--- Goal ---
Swap "screenshot" for "screen image" in the listing below, from its first line through the line with "(x=437, y=17)", and reproduce those lines with nothing else altered.

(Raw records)

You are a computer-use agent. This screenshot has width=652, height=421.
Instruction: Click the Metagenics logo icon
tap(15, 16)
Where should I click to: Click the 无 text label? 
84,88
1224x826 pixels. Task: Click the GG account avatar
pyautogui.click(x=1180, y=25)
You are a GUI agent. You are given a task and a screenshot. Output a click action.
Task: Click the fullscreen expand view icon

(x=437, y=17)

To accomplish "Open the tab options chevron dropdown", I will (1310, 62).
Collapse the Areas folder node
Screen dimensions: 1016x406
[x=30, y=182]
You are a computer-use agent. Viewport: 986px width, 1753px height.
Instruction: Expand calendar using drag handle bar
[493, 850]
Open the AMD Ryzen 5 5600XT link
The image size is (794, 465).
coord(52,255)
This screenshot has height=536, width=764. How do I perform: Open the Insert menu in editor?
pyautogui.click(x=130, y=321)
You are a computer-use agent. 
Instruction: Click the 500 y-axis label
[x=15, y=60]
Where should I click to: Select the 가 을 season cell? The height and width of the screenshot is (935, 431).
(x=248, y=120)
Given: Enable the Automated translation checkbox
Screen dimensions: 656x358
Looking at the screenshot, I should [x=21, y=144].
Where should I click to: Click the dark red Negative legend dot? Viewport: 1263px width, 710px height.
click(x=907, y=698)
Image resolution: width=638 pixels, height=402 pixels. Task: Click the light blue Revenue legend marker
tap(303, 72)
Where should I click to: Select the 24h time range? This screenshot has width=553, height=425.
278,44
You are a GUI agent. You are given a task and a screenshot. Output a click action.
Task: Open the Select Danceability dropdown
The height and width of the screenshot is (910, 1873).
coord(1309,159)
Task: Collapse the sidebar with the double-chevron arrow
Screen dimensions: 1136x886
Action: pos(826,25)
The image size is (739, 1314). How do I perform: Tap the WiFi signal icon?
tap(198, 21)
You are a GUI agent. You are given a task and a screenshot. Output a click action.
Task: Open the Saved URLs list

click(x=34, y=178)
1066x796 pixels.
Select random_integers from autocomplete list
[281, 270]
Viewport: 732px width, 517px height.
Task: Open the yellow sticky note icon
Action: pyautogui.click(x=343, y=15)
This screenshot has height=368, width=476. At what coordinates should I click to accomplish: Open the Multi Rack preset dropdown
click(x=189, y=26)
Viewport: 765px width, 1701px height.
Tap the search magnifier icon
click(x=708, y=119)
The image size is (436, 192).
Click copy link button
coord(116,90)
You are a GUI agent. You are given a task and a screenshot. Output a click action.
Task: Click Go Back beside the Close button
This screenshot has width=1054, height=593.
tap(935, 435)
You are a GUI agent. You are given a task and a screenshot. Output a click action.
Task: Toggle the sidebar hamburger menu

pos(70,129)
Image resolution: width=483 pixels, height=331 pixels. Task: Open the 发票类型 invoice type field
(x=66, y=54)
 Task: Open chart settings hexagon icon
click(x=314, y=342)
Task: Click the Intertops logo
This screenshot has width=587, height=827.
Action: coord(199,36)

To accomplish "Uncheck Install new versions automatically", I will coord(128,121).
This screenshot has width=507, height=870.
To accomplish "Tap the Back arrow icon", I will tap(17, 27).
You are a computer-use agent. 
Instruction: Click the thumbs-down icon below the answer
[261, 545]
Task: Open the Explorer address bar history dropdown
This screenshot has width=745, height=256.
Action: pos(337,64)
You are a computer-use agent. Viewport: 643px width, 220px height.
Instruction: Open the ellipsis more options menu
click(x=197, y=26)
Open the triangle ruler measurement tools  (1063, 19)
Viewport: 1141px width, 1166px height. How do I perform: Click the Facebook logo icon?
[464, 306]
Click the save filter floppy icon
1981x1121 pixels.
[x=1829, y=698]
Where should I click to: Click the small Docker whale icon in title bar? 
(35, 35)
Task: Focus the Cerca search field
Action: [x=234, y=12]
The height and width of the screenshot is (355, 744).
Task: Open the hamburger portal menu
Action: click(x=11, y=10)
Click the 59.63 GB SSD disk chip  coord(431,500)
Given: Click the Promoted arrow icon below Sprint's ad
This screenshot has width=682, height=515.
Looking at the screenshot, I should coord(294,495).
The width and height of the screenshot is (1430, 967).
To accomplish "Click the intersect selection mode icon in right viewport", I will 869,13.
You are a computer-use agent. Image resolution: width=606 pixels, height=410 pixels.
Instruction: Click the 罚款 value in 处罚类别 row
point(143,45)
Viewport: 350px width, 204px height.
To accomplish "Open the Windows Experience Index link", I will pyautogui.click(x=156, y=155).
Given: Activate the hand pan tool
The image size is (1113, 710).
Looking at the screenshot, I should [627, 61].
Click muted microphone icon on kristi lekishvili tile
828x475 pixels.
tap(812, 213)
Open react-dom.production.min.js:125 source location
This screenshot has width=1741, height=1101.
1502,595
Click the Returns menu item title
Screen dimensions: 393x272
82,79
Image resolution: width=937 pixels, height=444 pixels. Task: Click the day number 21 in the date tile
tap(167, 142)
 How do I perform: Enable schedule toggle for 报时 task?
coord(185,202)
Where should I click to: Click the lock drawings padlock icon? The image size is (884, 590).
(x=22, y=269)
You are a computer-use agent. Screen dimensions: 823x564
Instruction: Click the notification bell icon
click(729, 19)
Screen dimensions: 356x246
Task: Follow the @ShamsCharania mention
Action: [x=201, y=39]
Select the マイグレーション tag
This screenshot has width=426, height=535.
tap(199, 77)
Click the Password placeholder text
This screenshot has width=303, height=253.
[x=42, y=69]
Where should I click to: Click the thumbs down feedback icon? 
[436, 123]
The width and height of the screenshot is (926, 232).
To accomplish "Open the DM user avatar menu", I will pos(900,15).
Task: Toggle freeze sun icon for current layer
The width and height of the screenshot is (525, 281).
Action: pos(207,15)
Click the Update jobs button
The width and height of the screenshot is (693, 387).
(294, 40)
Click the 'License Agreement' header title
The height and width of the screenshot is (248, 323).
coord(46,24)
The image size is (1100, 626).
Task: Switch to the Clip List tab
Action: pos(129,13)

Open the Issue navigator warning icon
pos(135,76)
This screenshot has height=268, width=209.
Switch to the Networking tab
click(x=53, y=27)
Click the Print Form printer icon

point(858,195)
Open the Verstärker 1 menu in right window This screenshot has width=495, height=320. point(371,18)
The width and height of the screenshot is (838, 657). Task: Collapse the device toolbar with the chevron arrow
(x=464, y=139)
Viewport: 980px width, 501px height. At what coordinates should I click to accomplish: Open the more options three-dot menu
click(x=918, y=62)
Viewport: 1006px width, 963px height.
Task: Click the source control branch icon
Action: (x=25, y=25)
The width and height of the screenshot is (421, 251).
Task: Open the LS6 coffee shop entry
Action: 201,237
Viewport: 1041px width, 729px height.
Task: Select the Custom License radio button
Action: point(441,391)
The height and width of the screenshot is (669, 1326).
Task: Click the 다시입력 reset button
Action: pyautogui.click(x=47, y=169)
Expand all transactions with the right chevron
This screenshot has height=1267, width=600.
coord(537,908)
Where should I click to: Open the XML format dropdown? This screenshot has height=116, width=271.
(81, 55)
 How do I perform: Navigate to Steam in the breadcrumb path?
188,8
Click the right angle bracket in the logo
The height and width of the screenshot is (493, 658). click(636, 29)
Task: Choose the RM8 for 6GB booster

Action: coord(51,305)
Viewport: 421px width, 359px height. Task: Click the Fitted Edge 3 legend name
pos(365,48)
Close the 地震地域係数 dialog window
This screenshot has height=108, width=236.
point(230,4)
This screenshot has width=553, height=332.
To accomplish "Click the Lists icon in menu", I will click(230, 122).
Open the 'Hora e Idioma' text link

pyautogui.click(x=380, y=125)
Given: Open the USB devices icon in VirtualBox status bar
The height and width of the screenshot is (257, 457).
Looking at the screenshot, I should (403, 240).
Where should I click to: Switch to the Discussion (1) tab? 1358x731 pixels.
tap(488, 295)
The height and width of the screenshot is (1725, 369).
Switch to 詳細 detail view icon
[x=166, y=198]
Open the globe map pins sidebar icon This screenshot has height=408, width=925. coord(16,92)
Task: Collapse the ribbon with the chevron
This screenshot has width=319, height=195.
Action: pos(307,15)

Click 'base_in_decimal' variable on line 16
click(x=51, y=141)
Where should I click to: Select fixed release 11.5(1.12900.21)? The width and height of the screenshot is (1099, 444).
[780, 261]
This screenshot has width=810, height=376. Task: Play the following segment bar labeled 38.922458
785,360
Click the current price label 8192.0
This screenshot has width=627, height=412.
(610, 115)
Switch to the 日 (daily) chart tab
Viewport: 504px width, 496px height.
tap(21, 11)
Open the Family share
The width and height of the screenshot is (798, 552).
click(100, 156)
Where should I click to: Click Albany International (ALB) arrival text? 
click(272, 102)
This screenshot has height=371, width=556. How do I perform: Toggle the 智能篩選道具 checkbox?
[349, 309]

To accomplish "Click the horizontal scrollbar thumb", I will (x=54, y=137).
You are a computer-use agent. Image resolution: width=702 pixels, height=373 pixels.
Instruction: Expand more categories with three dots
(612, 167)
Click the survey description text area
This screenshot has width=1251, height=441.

--- Exercise solution ---
You are a computer-use agent. This screen image has width=652, height=421.
Instruction: Click the Metagenics logo icon
tap(15, 16)
Where should I click to: Click the 无 text label? 
84,88
1224x826 pixels. Task: Click the GG account avatar
pyautogui.click(x=1180, y=25)
You are a GUI agent. You are given a task and a screen image. Output a click action.
Task: Click the fullscreen expand view icon

(x=437, y=17)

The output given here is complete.